++++ Reading text
Protocol buffers and enums combinations?

20,890

Solution 1

In Protobufs, an enum-typed field is only allowed to have one of the exact numeric values specified in the enum. That is to say, you cannot use an enum-typed field as a bitfield. If you want a bitfield, you need to use an integer type like int32. This rule actually applies even in languages that have numeric enum types, like C++ -- if an enum-typed protobuf field read from the wire has an invalid value, it will be treated like an unknown field and thus hidden.

If you switch to integers, you of course now have the problem of how to declare flag values. Unfortunately Protobufs provides no good way to define constants. As you suggested in your self-answer, you can use a dummy enum definition as a hack, but note that the numeric value won't necessarily be available in all languages. It works in C++ and Python since they use numeric enums (and apparently C# too?). In Java, Protobuf enums have a .getNumber() method which you can use to get the numeric value; otherwise, normal Java enums are not numeric.

(Aside: I'm the author of most of Google's open source Protobuf code. I'm also the author of Cap'n Proto, a newer non-Google project aimed at replacing Protobufs. Among other advantages, Cap'n Proto supports defining constants in schema files. But, as of this writing C# support is not ready yet (though being worked on!).)

Solution 2

If you don't need to squeeze out every last inch of efficiency (hint: you probably don't), then just use an array of enum values.

message Msg {
    // ...
    enum Code
    {
        MSG = 0;
        FILE = 1;
        APPROVE = 2;
        ACK = 3;
        ERROR_SENDING = 4;
        WORLD = 5;
    }
    repeated Code codes = 5;
}

Much later edit: The official protobuf docs recommend you reserve an enum entry equal to 0 to mean something like "unknown". It's really targetted at enums that are used as non-repeated values (because in proto3 there's no difference between the 0 enum value and unset) but worth following for all enums. In this case, that means you'd replace the above with UNKNOWN = 0, MSG = 1, etc.

Solution 3

You can use message instead of enums, and use bool type for the flags you need.

Here's an example for a simple Alarm Clock schema where it can be set for multiple days in the week:

message Alarm {
    uint32 hour = 1;
    uint32 minute = 2;
    bool repeat = 3;
    DaysOfWeek daysOfWeek = 4;
    message DaysOfWeek {
        bool sunday = 1;
        bool monday = 2;
        bool tuesday = 3;
        bool wednesday = 4;
        bool thursday = 5;
        bool friday = 6;
        bool saturday = 7;
    }
}

Solution 4

I found a solution (sort of)

need an int holder.

message Foo {
  enum Flags {
    FLAG1 = 0x01;
    FLAG2 = 0x02;
    FLAG3 = 0x04;
  }

  // Bitwise-OR of Flags.
  optional uint32 flags = 1;
  • Mmm, Is it the only solution ?

Solution 5

Define the field as an integer:

required int32 MsgCode = 1;

Define the enum as in your question, even though nothing in the .proto file will reference it.
++++++++
++++ Given information
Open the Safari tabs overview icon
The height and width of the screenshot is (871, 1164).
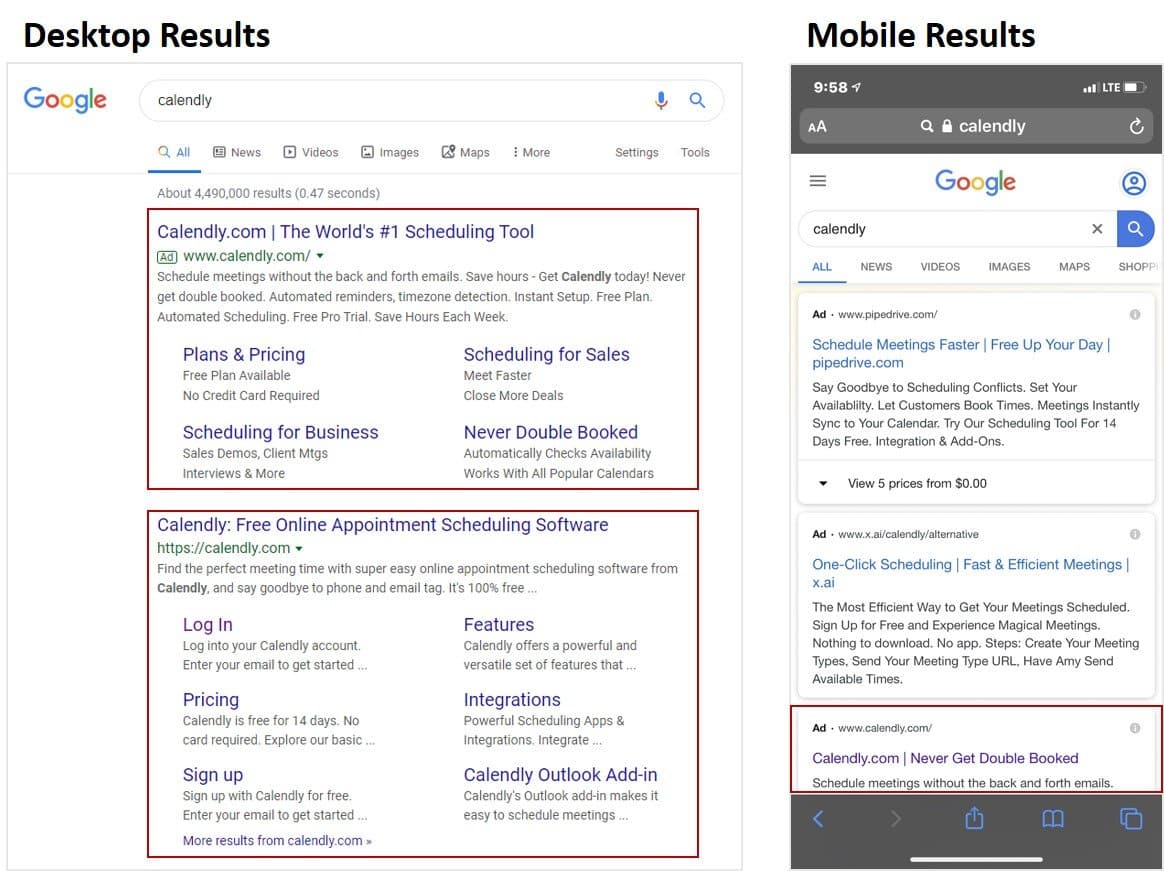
++++++++
Tasks for this exercise:
- A) Output the stretch of the protobuf enum thread from "Define the field" through "will reference it.", copied word for word.
- B) Do the following statements agree with the protobuf enum thread? Answer yes or no for each, quoting the words from the thread that decide it. (i) In Protobufs, an enum-typed field can be used as a bitfield. (ii) The official protobuf docs recommend reserving an enum entry equal to 0 to mean something like "unknown". (iii) Cap'n Proto supports defining constants in schema files.

Solved tasks:
- A)
Define the field as an integer:

required int32 MsgCode = 1;

Define the enum as in your question, even though nothing in the .proto file will reference it.

- B)
(i) No: "you cannot use an enum-typed field as a bitfield."
(ii) Yes: "The official protobuf docs recommend you reserve an enum entry equal to 0 to mean something like "unknown"."
(iii) Yes: "Cap'n Proto supports defining constants in schema files."